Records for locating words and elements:
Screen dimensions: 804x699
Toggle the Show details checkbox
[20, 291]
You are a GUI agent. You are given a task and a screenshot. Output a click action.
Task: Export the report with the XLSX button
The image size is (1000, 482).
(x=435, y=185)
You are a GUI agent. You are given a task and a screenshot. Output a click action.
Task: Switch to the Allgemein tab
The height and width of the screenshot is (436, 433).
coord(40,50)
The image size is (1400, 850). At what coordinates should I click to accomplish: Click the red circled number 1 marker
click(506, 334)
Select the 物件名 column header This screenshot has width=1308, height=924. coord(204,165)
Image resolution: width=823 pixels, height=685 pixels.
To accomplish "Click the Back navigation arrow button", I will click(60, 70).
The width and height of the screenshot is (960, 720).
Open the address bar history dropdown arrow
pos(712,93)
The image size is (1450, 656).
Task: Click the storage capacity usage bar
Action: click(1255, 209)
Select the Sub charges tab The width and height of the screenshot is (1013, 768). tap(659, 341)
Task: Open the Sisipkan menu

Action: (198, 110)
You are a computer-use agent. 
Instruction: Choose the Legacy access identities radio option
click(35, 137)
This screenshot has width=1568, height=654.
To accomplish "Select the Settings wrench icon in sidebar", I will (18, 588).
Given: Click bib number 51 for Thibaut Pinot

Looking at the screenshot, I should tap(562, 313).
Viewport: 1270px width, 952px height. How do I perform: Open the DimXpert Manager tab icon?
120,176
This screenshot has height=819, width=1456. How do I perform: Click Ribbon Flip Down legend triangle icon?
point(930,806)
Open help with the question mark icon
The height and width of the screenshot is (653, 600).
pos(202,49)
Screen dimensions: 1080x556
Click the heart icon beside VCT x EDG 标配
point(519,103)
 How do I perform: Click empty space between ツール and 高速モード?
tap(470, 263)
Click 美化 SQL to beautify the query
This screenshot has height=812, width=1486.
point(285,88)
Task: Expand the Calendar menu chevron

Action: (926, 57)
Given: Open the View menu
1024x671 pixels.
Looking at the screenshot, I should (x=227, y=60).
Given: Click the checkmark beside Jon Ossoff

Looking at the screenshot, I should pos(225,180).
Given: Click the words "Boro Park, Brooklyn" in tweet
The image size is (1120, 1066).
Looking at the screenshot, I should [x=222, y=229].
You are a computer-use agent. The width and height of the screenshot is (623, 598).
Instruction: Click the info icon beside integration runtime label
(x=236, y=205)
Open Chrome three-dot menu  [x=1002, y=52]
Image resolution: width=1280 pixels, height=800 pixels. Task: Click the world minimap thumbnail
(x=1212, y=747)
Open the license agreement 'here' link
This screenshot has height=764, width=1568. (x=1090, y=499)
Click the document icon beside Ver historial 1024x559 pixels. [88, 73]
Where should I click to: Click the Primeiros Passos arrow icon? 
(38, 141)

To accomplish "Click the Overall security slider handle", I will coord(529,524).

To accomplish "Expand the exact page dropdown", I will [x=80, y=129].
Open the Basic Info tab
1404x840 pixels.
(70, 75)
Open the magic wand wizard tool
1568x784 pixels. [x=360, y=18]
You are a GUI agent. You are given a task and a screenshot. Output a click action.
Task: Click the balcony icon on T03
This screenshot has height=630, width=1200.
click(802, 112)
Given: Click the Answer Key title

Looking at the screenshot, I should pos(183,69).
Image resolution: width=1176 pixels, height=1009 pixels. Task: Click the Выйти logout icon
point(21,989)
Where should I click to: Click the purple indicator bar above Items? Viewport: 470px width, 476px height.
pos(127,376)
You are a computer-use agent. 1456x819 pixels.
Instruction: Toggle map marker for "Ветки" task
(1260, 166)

§ DO THIS: Convert every line of the material above into a Markdown table with the columns Row and Line. Number the rows in order and leave out blank lines.

§ REPLY TO THE TASK:
| Row | Line |
|---|---|
| 1 | Screen dimensions: 804x699 |
| 2 | Toggle the Show details checkbox |
| 3 | [20, 291] |
| 4 | You are a GUI agent. You are given a task and a screenshot. Output a click action. |
| 5 | Task: Export the report with the XLSX button |
| 6 | The image size is (1000, 482). |
| 7 | (x=435, y=185) |
| 8 | You are a GUI agent. You are given a task and a screenshot. Output a click action. |
| 9 | Task: Switch to the Allgemein tab |
| 10 | The height and width of the screenshot is (436, 433). |
| 11 | coord(40,50) |
| 12 | The image size is (1400, 850). At what coordinates should I click to accomplish: Click the red circled number 1 marker |
| 13 | click(506, 334) |
| 14 | Select the 物件名 column header This screenshot has width=1308, height=924. coord(204,165) |
| 15 | Image resolution: width=823 pixels, height=685 pixels. |
| 16 | To accomplish "Click the Back navigation arrow button", I will click(60, 70). |
| 17 | The width and height of the screenshot is (960, 720). |
| 18 | Open the address bar history dropdown arrow |
| 19 | pos(712,93) |
| 20 | The image size is (1450, 656). |
| 21 | Task: Click the storage capacity usage bar |
| 22 | Action: click(1255, 209) |
| 23 | Select the Sub charges tab The width and height of the screenshot is (1013, 768). tap(659, 341) |
| 24 | Task: Open the Sisipkan menu |
| 25 | Action: (198, 110) |
| 26 | You are a computer-use agent.  |
| 27 | Instruction: Choose the Legacy access identities radio option |
| 28 | click(35, 137) |
| 29 | This screenshot has width=1568, height=654. |
| 30 | To accomplish "Select the Settings wrench icon in sidebar", I will (18, 588). |
| 31 | Given: Click bib number 51 for Thibaut Pinot |
| 32 | Looking at the screenshot, I should tap(562, 313). |
| 33 | Viewport: 1270px width, 952px height. How do I perform: Open the DimXpert Manager tab icon? |
| 34 | 120,176 |
| 35 | This screenshot has height=819, width=1456. How do I perform: Click Ribbon Flip Down legend triangle icon? |
| 36 | point(930,806) |
| 37 | Open help with the question mark icon |
| 38 | The height and width of the screenshot is (653, 600). |
| 39 | pos(202,49) |
| 40 | Screen dimensions: 1080x556 |
| 41 | Click the heart icon beside VCT x EDG 标配 |
| 42 | point(519,103) |
| 43 |  How do I perform: Click empty space between ツール and 高速モード? |
| 44 | tap(470, 263) |
| 45 | Click 美化 SQL to beautify the query |
| 46 | This screenshot has height=812, width=1486. |
| 47 | point(285,88) |
| 48 | Task: Expand the Calendar menu chevron |
| 49 | Action: (926, 57) |
| 50 | Given: Open the View menu |
| 51 | 1024x671 pixels. |
| 52 | Looking at the screenshot, I should (x=227, y=60). |
| 53 | Given: Click the checkmark beside Jon Ossoff |
| 54 | Looking at the screenshot, I should pos(225,180). |
| 55 | Given: Click the words "Boro Park, Brooklyn" in tweet |
| 56 | The image size is (1120, 1066). |
| 57 | Looking at the screenshot, I should [x=222, y=229]. |
| 58 | You are a computer-use agent. The width and height of the screenshot is (623, 598). |
| 59 | Instruction: Click the info icon beside integration runtime label |
| 60 | (x=236, y=205) |
| 61 | Open Chrome three-dot menu  [x=1002, y=52] |
| 62 | Image resolution: width=1280 pixels, height=800 pixels. Task: Click the world minimap thumbnail |
| 63 | (x=1212, y=747) |
| 64 | Open the license agreement 'here' link |
| 65 | This screenshot has height=764, width=1568. (x=1090, y=499) |
| 66 | Click the document icon beside Ver historial 1024x559 pixels. [88, 73] |
| 67 | Where should I click to: Click the Primeiros Passos arrow icon?  |
| 68 | (38, 141) |
| 69 | To accomplish "Click the Overall security slider handle", I will coord(529,524). |
| 70 | To accomplish "Expand the exact page dropdown", I will [x=80, y=129]. |
| 71 | Open the Basic Info tab |
| 72 | 1404x840 pixels. |
| 73 | (70, 75) |
| 74 | Open the magic wand wizard tool |
| 75 | 1568x784 pixels. [x=360, y=18] |
| 76 | You are a GUI agent. You are given a task and a screenshot. Output a click action. |
| 77 | Task: Click the balcony icon on T03 |
| 78 | This screenshot has height=630, width=1200. |
| 79 | click(802, 112) |
| 80 | Given: Click the Answer Key title |
| 81 | Looking at the screenshot, I should pos(183,69). |
| 82 | Image resolution: width=1176 pixels, height=1009 pixels. Task: Click the Выйти logout icon |
| 83 | point(21,989) |
| 84 | Where should I click to: Click the purple indicator bar above Items? Viewport: 470px width, 476px height. |
| 85 | pos(127,376) |
| 86 | You are a computer-use agent. 1456x819 pixels. |
| 87 | Instruction: Toggle map marker for "Ветки" task |
| 88 | (1260, 166) |